[Opening Source document section]

But with Se 2, I am writing cleaner code, faster and easier. And so far, I am rolling my own PageObjects much less frequently, since WebElement objects are very handy right out of the box.
More importantly, Same source origin policy workarounds (proxy servers), and other issues resulting from Se 1 driving the browser from within the JS sandbox, are overcome entirely by Se 2 / WebDriver, which drives the browser natively from outside, in whichever way a browser/OS permutation prefers the browser be driven. This is huge.
So I am doing more with method extractions, so far, and less with entire framework classes. Since test code is not production code, and functional test code can be exceptionally expensive to maintain, less code is a very good thing.
I’ll keep you updated. But I’m going to get to know Se 2 / WebDriver really, really well.

[Closing Source document section]
[Opening Record set section]

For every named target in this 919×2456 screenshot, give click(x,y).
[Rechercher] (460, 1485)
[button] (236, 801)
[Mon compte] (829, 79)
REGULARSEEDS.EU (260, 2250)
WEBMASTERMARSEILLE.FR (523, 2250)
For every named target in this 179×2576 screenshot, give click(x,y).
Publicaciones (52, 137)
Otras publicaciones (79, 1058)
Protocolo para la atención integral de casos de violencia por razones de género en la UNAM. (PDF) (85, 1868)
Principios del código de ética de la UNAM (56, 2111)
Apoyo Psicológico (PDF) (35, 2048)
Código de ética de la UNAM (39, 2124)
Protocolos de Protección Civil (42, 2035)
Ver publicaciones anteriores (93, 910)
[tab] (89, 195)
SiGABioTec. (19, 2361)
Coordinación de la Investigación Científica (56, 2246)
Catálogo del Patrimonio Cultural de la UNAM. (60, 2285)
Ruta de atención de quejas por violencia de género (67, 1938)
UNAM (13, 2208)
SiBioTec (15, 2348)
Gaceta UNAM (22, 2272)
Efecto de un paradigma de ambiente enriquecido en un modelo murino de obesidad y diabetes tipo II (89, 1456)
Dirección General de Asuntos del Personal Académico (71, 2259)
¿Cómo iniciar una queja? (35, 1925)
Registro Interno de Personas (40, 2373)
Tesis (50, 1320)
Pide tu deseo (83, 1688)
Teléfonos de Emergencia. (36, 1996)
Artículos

[Closing Record set section]

Decide whether each statement agrees with the passage on Se 2 / WebDriver. Answer yes or no for each, quoting the words of the passage that settle it.
(a) Se 2 / WebDriver drives the browser from within the JS sandbox.
(b) The writer is building custom PageObjects less often than before.
(c) The writer regards having less test code as beneficial.
The data above is not required for any of the work that follows.

(a) No: "Se 1 driving the browser from within the JS sandbox" contrasts with Se 2 / WebDriver, "which drives the browser natively from outside."
(b) Yes: "I am rolling my own PageObjects much less frequently."
(c) Yes: "less code is a very good thing."